===== Supplied records =====
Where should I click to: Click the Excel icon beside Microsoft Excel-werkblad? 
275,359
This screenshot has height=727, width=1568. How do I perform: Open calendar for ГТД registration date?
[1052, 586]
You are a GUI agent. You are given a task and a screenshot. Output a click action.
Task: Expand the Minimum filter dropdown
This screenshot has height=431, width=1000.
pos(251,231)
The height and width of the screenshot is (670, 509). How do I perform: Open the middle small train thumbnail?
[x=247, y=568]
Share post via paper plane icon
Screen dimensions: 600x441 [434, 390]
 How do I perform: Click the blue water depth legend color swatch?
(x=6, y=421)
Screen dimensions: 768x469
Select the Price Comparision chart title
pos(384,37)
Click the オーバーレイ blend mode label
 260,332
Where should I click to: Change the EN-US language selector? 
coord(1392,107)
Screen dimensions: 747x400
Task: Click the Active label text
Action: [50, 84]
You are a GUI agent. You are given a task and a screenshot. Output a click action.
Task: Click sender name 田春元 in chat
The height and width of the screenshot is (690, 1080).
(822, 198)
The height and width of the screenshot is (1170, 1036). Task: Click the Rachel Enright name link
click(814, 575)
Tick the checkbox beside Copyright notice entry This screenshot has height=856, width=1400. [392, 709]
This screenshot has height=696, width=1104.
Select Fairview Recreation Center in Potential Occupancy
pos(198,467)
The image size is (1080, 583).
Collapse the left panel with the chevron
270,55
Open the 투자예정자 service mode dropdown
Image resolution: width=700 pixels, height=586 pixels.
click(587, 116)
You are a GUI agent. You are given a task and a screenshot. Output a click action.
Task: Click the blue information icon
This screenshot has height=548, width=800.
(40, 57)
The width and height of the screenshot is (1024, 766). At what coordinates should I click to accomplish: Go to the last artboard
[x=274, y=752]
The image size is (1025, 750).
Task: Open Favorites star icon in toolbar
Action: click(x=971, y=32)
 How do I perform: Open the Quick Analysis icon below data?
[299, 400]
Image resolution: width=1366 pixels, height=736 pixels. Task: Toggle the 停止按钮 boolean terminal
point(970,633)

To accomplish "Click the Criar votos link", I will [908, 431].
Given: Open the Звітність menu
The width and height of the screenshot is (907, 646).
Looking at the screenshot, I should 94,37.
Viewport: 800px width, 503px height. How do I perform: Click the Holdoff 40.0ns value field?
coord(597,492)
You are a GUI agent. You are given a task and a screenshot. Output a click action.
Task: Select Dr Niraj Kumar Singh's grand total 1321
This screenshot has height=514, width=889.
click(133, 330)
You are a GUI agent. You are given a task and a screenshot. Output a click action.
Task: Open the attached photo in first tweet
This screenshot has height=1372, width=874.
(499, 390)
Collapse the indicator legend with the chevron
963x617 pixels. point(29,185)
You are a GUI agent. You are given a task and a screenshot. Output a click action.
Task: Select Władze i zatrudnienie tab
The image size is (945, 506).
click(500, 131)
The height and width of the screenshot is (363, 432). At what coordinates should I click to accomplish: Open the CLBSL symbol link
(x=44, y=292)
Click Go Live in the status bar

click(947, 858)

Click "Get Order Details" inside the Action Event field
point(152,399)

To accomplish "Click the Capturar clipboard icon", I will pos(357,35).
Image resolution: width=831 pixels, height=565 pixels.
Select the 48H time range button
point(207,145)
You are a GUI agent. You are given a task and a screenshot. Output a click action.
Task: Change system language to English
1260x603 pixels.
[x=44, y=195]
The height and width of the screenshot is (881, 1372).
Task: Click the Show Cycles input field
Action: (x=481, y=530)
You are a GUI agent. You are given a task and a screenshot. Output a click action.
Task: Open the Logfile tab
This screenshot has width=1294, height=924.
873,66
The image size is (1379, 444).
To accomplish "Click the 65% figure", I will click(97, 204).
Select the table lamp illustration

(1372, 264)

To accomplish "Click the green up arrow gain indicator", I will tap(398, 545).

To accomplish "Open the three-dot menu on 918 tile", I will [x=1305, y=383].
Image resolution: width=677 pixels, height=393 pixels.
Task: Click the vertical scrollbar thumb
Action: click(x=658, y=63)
=====
What the task requires:
Every entry in the listing must be retyped exactly.

Result for this task:
Where should I click to: Click the Excel icon beside Microsoft Excel-werkblad? 
275,359
This screenshot has height=727, width=1568. How do I perform: Open calendar for ГТД registration date?
[1052, 586]
You are a GUI agent. You are given a task and a screenshot. Output a click action.
Task: Expand the Minimum filter dropdown
This screenshot has height=431, width=1000.
pos(251,231)
The height and width of the screenshot is (670, 509). How do I perform: Open the middle small train thumbnail?
[x=247, y=568]
Share post via paper plane icon
Screen dimensions: 600x441 [434, 390]
 How do I perform: Click the blue water depth legend color swatch?
(x=6, y=421)
Screen dimensions: 768x469
Select the Price Comparision chart title
pos(384,37)
Click the オーバーレイ blend mode label
 260,332
Where should I click to: Change the EN-US language selector? 
coord(1392,107)
Screen dimensions: 747x400
Task: Click the Active label text
Action: [50, 84]
You are a GUI agent. You are given a task and a screenshot. Output a click action.
Task: Click sender name 田春元 in chat
The height and width of the screenshot is (690, 1080).
(822, 198)
The height and width of the screenshot is (1170, 1036). Task: Click the Rachel Enright name link
click(814, 575)
Tick the checkbox beside Copyright notice entry This screenshot has height=856, width=1400. [392, 709]
This screenshot has height=696, width=1104.
Select Fairview Recreation Center in Potential Occupancy
pos(198,467)
The image size is (1080, 583).
Collapse the left panel with the chevron
270,55
Open the 투자예정자 service mode dropdown
Image resolution: width=700 pixels, height=586 pixels.
click(587, 116)
You are a GUI agent. You are given a task and a screenshot. Output a click action.
Task: Click the blue information icon
This screenshot has height=548, width=800.
(40, 57)
The width and height of the screenshot is (1024, 766). At what coordinates should I click to accomplish: Go to the last artboard
[x=274, y=752]
The image size is (1025, 750).
Task: Open Favorites star icon in toolbar
Action: click(x=971, y=32)
 How do I perform: Open the Quick Analysis icon below data?
[299, 400]
Image resolution: width=1366 pixels, height=736 pixels. Task: Toggle the 停止按钮 boolean terminal
point(970,633)

To accomplish "Click the Criar votos link", I will [908, 431].
Given: Open the Звітність menu
The width and height of the screenshot is (907, 646).
Looking at the screenshot, I should 94,37.
Viewport: 800px width, 503px height. How do I perform: Click the Holdoff 40.0ns value field?
coord(597,492)
You are a GUI agent. You are given a task and a screenshot. Output a click action.
Task: Select Dr Niraj Kumar Singh's grand total 1321
This screenshot has height=514, width=889.
click(133, 330)
You are a GUI agent. You are given a task and a screenshot. Output a click action.
Task: Open the attached photo in first tweet
This screenshot has height=1372, width=874.
(499, 390)
Collapse the indicator legend with the chevron
963x617 pixels. point(29,185)
You are a GUI agent. You are given a task and a screenshot. Output a click action.
Task: Select Władze i zatrudnienie tab
The image size is (945, 506).
click(500, 131)
The height and width of the screenshot is (363, 432). At what coordinates should I click to accomplish: Open the CLBSL symbol link
(x=44, y=292)
Click Go Live in the status bar

click(947, 858)

Click "Get Order Details" inside the Action Event field
point(152,399)

To accomplish "Click the Capturar clipboard icon", I will pos(357,35).
Image resolution: width=831 pixels, height=565 pixels.
Select the 48H time range button
point(207,145)
You are a GUI agent. You are given a task and a screenshot. Output a click action.
Task: Change system language to English
1260x603 pixels.
[x=44, y=195]
The height and width of the screenshot is (881, 1372).
Task: Click the Show Cycles input field
Action: (x=481, y=530)
You are a GUI agent. You are given a task and a screenshot. Output a click action.
Task: Open the Logfile tab
This screenshot has width=1294, height=924.
873,66
The image size is (1379, 444).
To accomplish "Click the 65% figure", I will click(97, 204).
Select the table lamp illustration

(1372, 264)

To accomplish "Click the green up arrow gain indicator", I will tap(398, 545).

To accomplish "Open the three-dot menu on 918 tile", I will [x=1305, y=383].
Image resolution: width=677 pixels, height=393 pixels.
Task: Click the vertical scrollbar thumb
Action: click(x=658, y=63)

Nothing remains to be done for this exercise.